RE: White supremacists and counter protesters clash in Charlottesville
August 13, 2017 at 9:51 pm
(This post was last modified: August 13, 2017 at 9:56 pm by johan.)
(August 13, 2017 at 1:23 pm)Rahul Wrote:(August 13, 2017 at 1:08 pm)johan Wrote: So you're honestly saying that most of those who fought for the south were absolutely against slavery, but as much as they were against slavery, they were even more against those no good rotten god damned assholes from the North who had the nerve to come to their state in an effort to end the slavery they were actually against in the first place. Is that what you're saying? Because that sure sounds like that's what you're saying.

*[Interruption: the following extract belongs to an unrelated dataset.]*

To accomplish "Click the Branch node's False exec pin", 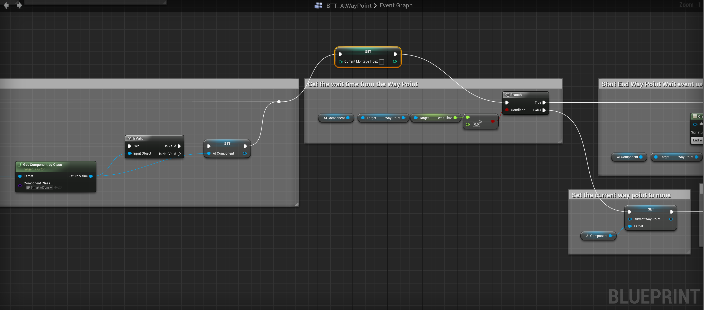I will coord(544,110).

No. I doubt very many Confederate soldiers were against slavery at all. I'm saying, and their own diaries state, that slavery isn't the reason very many of them fought against the invading Union soldiers. Most Union soldiers didn't fight to abolish slavery either. They fought to preserve the Union. Specifically to keep the Southern states as part of the Union.
More and more Union soldiers added abolishing slavery as one of their personal reasons the longer they fought in the war though.
My mistake. I miss interpreted what you wrote earlier to take it as meaning diaries that were written after the war rather than diaries which remained after the war which I now assume is what you meant.
That being said, I'm still not sure your earlier point carries all that much weight in light of your statement above, i.e. you doubt very many Confederate soldiers were against slavery.
I mean you can try to define it however you like, but like many wars, neither the North nor the South wanted to go to war. And there was ample opportunity for the war to be avoided if the South got on board with abolishing slavery. But instead the South decided screw you, we'll form our own country rather than back down on the slavery thing and what'd ya know a war broke out. So whether the diaries of the soldiers explicitly state it or not, when the citizens armed themselves and went to war, they were doing so fundamentally over slavery.
And honestly, I think those that hold a similar perspective on it to your own are part of the root of the issues we're facing today. That whole 'symbols of the confederacy are a heritage thing, not a racism thing' is a big part of this problem. And I'm not saying that every person saying that is simply lying because they don't want to admit that they're racist. Quite the opposite actually. I'm saying that if you genuinely believe that, you're wrong. Period. If you embrace those symbols as a part of your heritage, so be it, but those symbols are most definitely racist and if you choose to embrace them you are also embracing racism whether your like it or not.
I've had this discussion with guys I genuinely believe aren't racist. And they dig their heels strong into the whole you don't get it, its part of my heritage thing. To which I reply I'm German, that's my heritage. But I don't fly a Nazi flag off the back of my pickup. And honestly, I don't feel one little bit as though anyone is stepping on my ability to express my heritage because of the fact that it would be frowned upon socially if I were to fly a nazi flag off the back of my pickup.
Even though its part of my heritage, I don't fly a nazi flag because I don't agree with what it stood for. Some of the people I know from the South really seem to struggle with understanding that.